有一段时间以来,我们一直把注意力集中在但以理书11章40节的隐藏历史上,而在最近几周,主引导我们留意第27节:
这两位王心里都图谋作恶,他们同席说谎;但这事不会得逞,因为结局还未到所定的时候。但以理书 11:27
起初,我对细节并不确定——何时、何地、是谁坐在那张桌旁彼此说谎——但这些问题如今正在被审视。过去几个安息日里,我在推敲这些经文时也走过一些弯路。然而,借着我所相信是出于天意的引导,第13至15节所代表、以该撒利亚·腓立比为象征的那些联盟开始显露。
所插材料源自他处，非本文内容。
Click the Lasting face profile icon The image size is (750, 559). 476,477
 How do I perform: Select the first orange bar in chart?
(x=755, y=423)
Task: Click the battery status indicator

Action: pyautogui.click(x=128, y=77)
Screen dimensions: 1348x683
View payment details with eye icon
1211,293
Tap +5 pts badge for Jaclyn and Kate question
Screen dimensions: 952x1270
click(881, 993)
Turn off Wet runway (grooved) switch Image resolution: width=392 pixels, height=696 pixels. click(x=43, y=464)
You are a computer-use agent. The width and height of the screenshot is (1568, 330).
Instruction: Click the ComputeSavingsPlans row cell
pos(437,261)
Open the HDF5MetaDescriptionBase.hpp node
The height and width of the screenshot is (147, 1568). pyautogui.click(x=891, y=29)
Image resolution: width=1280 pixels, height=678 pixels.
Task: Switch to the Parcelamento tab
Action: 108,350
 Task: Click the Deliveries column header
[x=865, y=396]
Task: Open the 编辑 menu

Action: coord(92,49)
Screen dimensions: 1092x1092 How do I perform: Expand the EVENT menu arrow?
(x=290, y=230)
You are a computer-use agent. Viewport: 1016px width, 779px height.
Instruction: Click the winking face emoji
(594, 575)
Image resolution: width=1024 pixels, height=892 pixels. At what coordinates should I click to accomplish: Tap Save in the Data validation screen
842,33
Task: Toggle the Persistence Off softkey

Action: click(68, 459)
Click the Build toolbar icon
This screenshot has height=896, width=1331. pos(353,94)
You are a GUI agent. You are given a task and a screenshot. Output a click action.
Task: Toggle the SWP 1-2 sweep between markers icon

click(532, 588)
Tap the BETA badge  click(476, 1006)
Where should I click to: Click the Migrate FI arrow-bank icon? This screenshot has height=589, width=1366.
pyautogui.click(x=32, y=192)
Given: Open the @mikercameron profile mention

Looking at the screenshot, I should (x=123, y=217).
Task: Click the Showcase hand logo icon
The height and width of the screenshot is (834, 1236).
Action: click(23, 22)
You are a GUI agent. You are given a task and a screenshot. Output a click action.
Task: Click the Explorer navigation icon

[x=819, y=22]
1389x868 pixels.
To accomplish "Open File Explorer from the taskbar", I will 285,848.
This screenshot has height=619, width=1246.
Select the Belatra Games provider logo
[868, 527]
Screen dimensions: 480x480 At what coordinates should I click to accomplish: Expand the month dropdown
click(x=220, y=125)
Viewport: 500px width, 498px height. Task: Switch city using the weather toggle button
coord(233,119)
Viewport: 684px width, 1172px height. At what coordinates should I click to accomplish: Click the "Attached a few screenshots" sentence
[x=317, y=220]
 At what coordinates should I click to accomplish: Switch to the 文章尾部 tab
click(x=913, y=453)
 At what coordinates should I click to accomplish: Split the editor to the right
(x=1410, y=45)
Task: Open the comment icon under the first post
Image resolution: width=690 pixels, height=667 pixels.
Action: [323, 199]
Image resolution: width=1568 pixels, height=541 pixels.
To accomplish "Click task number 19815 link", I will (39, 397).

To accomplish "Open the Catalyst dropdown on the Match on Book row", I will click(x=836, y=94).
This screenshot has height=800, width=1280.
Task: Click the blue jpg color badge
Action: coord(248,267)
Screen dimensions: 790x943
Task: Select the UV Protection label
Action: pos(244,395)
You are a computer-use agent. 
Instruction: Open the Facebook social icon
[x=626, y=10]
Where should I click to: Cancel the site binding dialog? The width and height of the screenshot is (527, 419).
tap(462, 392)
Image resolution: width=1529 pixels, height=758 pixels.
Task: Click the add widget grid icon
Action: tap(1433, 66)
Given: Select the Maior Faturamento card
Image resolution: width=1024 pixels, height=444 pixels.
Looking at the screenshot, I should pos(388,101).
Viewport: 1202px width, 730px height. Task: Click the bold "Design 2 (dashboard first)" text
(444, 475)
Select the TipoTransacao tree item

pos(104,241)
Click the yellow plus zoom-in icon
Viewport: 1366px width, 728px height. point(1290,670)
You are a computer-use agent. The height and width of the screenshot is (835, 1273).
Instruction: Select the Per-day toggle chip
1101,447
尽管仍有一些地方需要进一步斟酌,我相信主已经把手从这些经文上挪开,显明了其中的意义。
这种领悟在上个安息日的 Zoom 会议之后立刻清晰起来。再往前一周,第10至15节中历史脉络的精妙互动令我深受触动。我写了条短信发给几个人,概述了我的想法,并请求在周五晚上分享。我试图梳理这些经文中的要点,相信其中蕴含着极其重要的东西。确实如此,但并非我起初以为的那样。尽管在过去一个半星期里我在揣摩这段经文时磕磕绊绊,我仍认出那熟悉的神的护理。主正在开启一个特别、至关重要的真理。一旦人的因素被完全显露并搁置一旁,那由犹大支派的狮子所开启的真理,显示出比我所领会的更加深邃。
第五至第九节
普京作为南方王,与托勒密相呼应;后者将在乌克兰战争中取胜,从而应验第11节。历史上,托勒密四世·费洛帕托尔在拉菲亚战役中的胜利应验了这节经文,预示着普京即将到来的成功。第5至9节以细致入微的方式勾勒出一段历史,预示了教皇权长达1,260年的统治(538-1798)。这些细节在过去已被反复探讨,因此此处我将重点指出一个在第5至9节中得到应验、并在538年至1798年间得到呼应的预言性标志。
这一时期始于南方托勒密王国与北方塞琉古王国缔结的条约,并以南方国王将其女儿嫁给北方国王作为印证。这桩联姻开启了一个为期七年的阶段,直至南方国王入侵北方,将北方国王俘获并押解至埃及,而这位被俘的国王后来因从马上坠落身亡,该阶段遂告结束。
一份被撕毁的条约
这次入侵起因于一项被违背的条约。七年期开始后,北方的国王为巩固该条约,废黜了他的第一任王后,迎娶南方的公主。后来,他又废黜了这位南方王后,使原王后复位。于是第一任王后处决了南方王后及其随从,激怒了南方王后在埃及的家族。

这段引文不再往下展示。